Me and the old lady done it. He aint all that heavy.

Suttree took hold of the limbs beneath the sheet with sick loathing. They dragged the body out and it slumped to the ground with a nauseating limberness. Leonard’s father lay like a dead klansman. By the light of the lamp on the bare ground they could see strange brown stains seeping through the sheets. Suttree turned away and went to sit on the bank for a while.

They dragged the remains down to the boat and Suttree stood in the transom and hauled the thing aboard, goggleheaded under the thin cotton, against his naked chest. Leonard bearing up behind with the lamp, chains clanking.

They rowed far downstream. Leonard saying Hell, Sut, any place is good and Suttree rowing on. They looked like old jacklight poachers, their faces yellow masks in the night. The corpse lay slumped in the floor of the skiff. The lamp standing on the stern seat with its thin spout of insects caught in its light the wet sweep of the oars, the beads of water running on the underblades like liquid glass and the dimples of the oarstrokes coiled out through the city lights where they lay fixed among the deeper shapes of stars and galaxies fast in the silent river.

Coming about below the railway bridge Suttree shipped the oars. Leonard was at wrapping his father in chains, fastening them with dimestore locks, chaining up the wheelrims through the center holes. One of the old man’s legs lay twisted in the floor of the skiff and Suttree could see the stained flannel pajamas that he wore.

I think that’ll get it, Sut, said Leonard.

Think it will?

Yeah. Shit, this’ll take his ass to the bottom like a fucking rocket.

Are you going to say a few words?

Do what?

Say a few words.

Leonard gave a sort of nervous little grin. Say a few words?

Arent you? I mean you’re not going to bury your father without anything at all.

I aint burying him.

The hell you’re not.

I’m just puttin him in the river.

It’s the same thing.

It’s the same as burial at sea.

Well goddamn, Suttree.

Well?

This old son of a bitch never went to church in his life.

All the more reason.

Well I dont know no goddamned service nor nothin. Shit. You say it.

The only words I know are the Catholic ones.

Catholic?

Catholic.

Leonard regarded his chained and hooded father in the floor of the skiff. Hell fire. He sure wasnt no Catholic. What about that part that goes through the shadow of the valley of death. You know any of that?

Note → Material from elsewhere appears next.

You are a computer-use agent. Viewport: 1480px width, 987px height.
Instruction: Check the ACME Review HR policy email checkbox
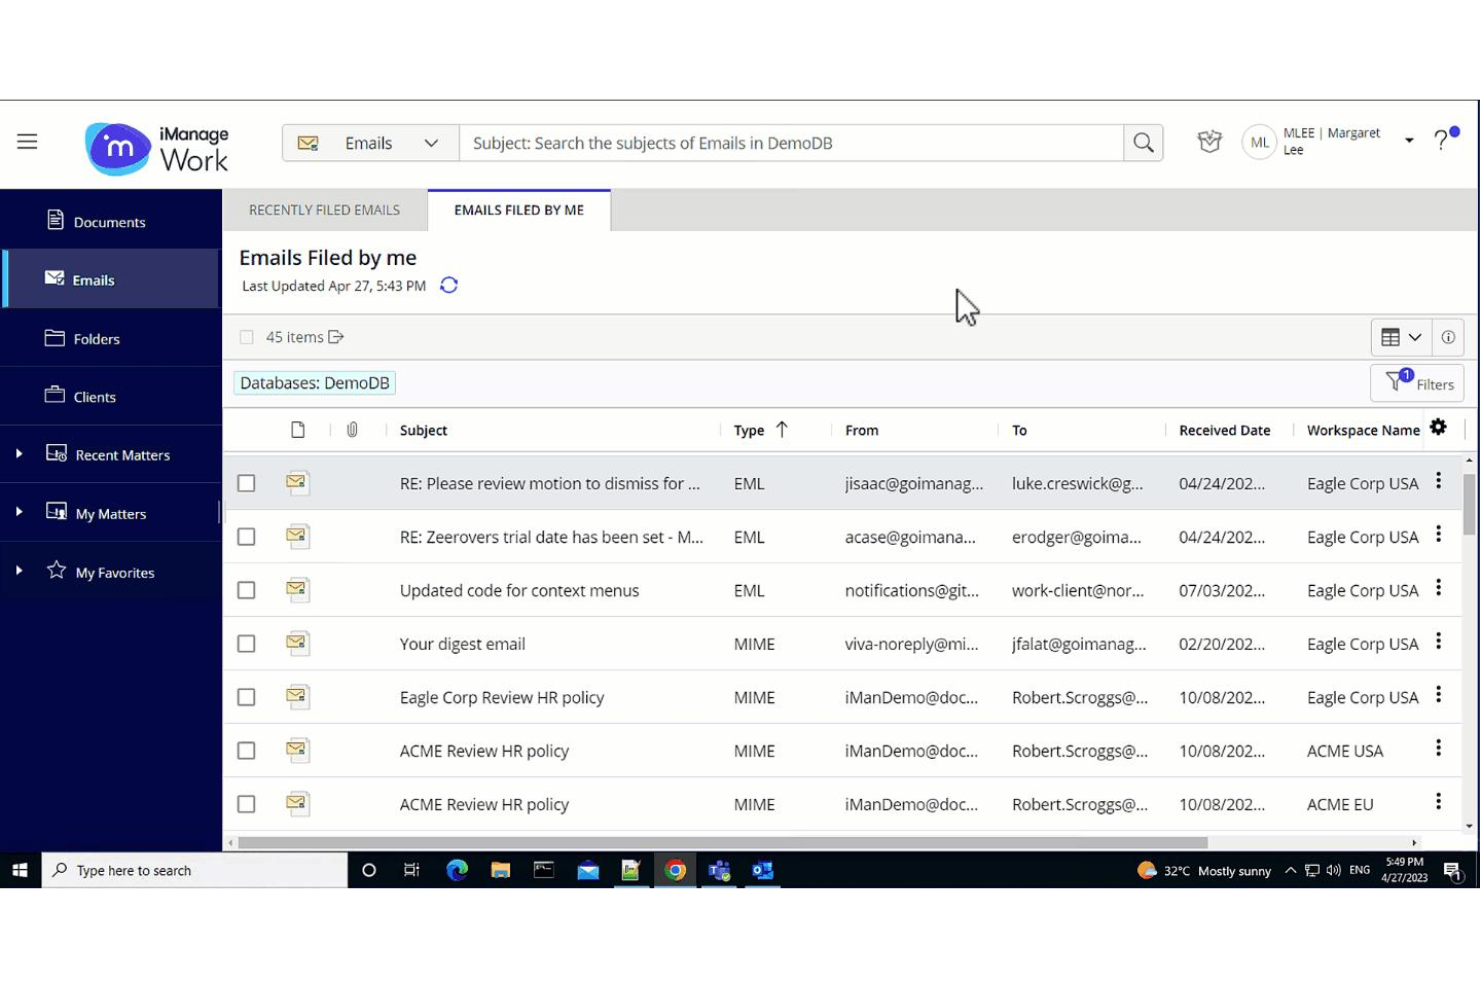click(246, 750)
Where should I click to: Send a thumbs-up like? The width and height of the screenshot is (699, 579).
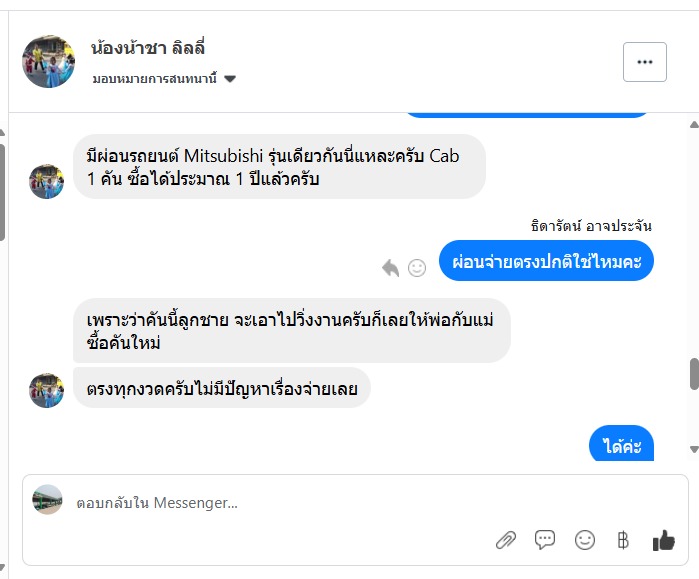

Suttree stood up in the skiff. The river about them was black and calm and the bridgelights rigid where they lay upstream in the water.

Give me a hand with him.

Leonard looked up, one side of him softly lit by the lamp at his elbow, his shadow in the night enormous. He leaned and took hold of the cadaver and together they raised him. They laid him across the seat, one leg already reaching over the side into the river as if the old man couldnt wait. Suttree put his foot against the thing and shoved it. It made a dull splash and the white sheets flared in the lamplight and it was gone. Leonard sat back down in the stern of the skiff. Whew, he said.

Suttree washed his hands in the river and dried them on his trousers and took up the oars again. Leonard tried him in conversation on several topics as they came back up the river but Suttree rowing said no word.





Suttree drunk negotiated with a drunk’s meticulousness the wide stone steps of the Church of the Immaculate Conception. The virtues of a stainless birth were not lost on him, no not on him. The moon’s horn rode in the dark hard by the steeple. An older sot wobbled in the street without, caroming along a wall like a mechanical duck in a carnival. Suttree entered the vestibule and paused by a concrete seashell filled with sacred waters. He stood in the open door. He entered.

Down the long linoleum aisle he went, and with care, tottered not once. A musty aftertaste of incense hung in the air. A thousand hours or more he’s spent in this sad chapel he. Spurious acolyte, dreamer impenitent. Before this tabernacle where the wise high God himself lies sleeping in his golden cup.